## [Job]
Copy out the entries word for word, beginning at the line that contains "The image size is (268, 565)." and stopping after the line that contains "point(80,208)".

## [Extracted entries]
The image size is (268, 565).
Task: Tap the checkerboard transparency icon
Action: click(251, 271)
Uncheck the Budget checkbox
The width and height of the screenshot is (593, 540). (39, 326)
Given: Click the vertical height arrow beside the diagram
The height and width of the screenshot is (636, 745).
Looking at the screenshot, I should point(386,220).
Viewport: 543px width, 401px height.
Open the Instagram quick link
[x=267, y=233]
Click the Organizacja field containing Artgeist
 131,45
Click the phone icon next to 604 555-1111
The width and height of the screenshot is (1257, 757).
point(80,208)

* * *

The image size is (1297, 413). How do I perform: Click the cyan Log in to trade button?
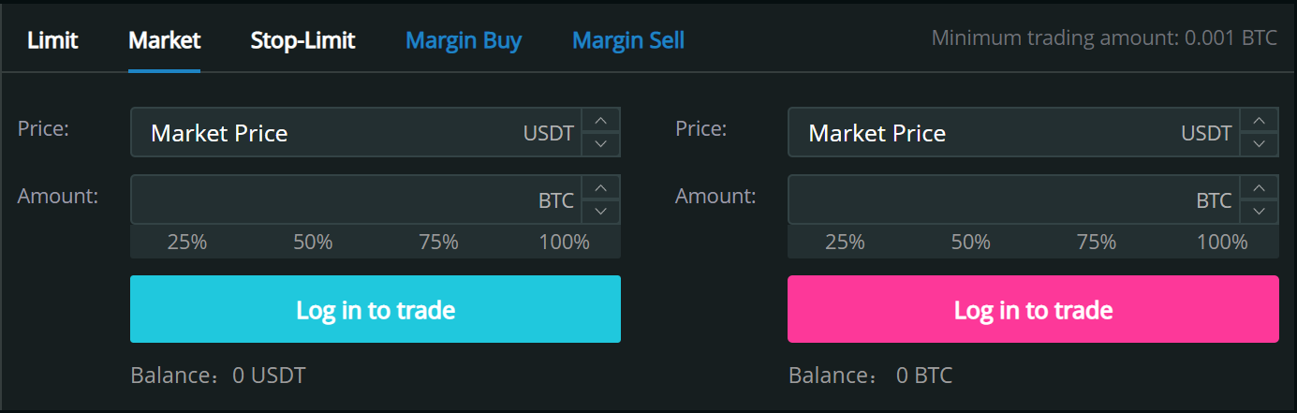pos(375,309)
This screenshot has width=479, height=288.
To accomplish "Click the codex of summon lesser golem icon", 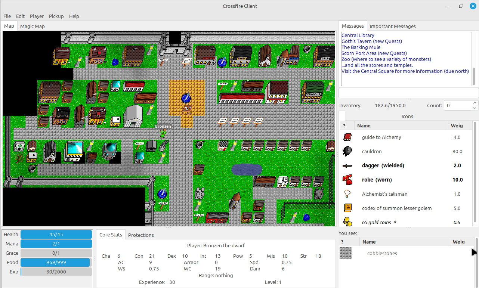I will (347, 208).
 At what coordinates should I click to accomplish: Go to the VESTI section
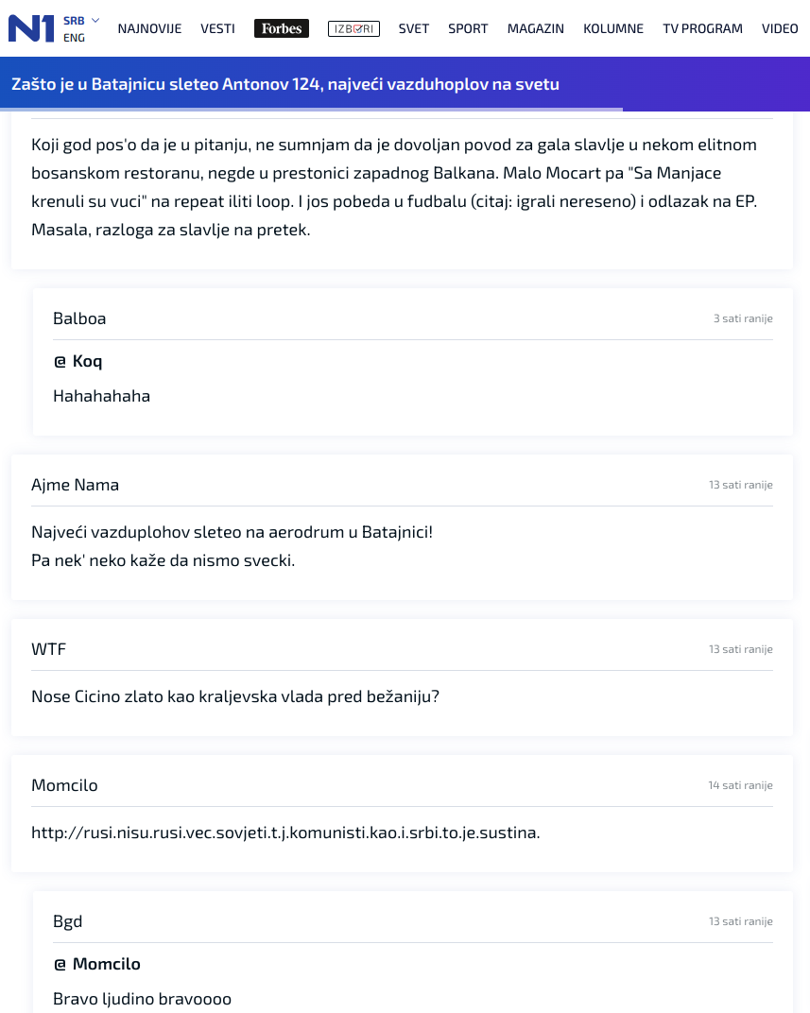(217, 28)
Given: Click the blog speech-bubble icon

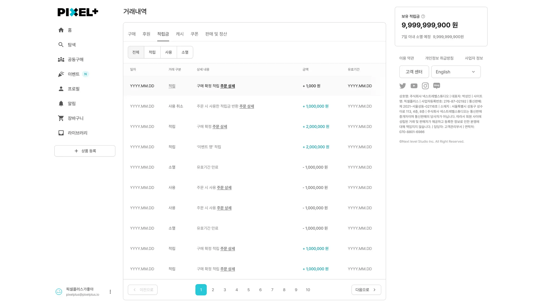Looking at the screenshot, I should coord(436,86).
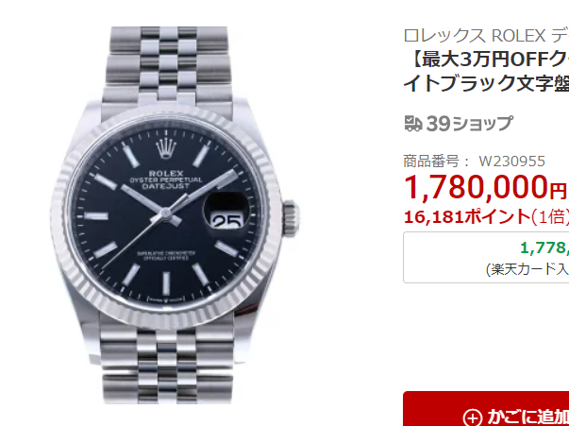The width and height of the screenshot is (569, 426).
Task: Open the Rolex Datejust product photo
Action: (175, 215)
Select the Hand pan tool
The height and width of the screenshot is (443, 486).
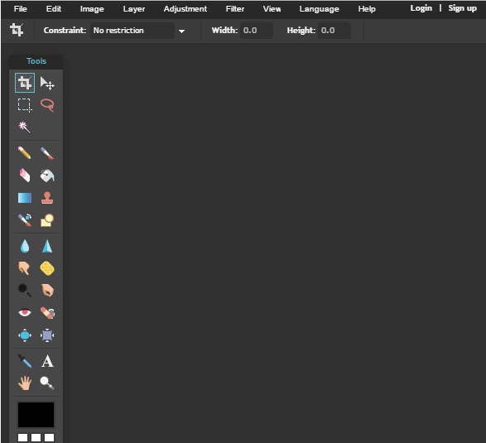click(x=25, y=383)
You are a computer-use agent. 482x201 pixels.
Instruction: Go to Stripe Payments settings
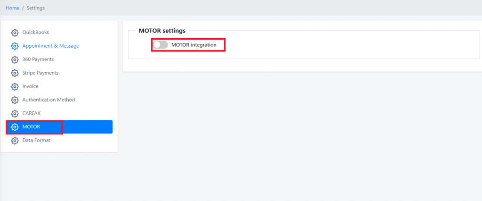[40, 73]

## [Reply]
The image size is (268, 565).
Task: Tap the checkerboard transparency icon
Action: click(251, 271)
Uncheck the Budget checkbox
The width and height of the screenshot is (593, 540). (39, 326)
Given: Click the vertical height arrow beside the diagram
The height and width of the screenshot is (636, 745).
Looking at the screenshot, I should point(386,220).
Viewport: 543px width, 401px height.
Open the Instagram quick link
[x=267, y=233]
Click the Organizacja field containing Artgeist
 131,45
Click the phone icon next to 604 555-1111
The width and height of the screenshot is (1257, 757).
point(80,208)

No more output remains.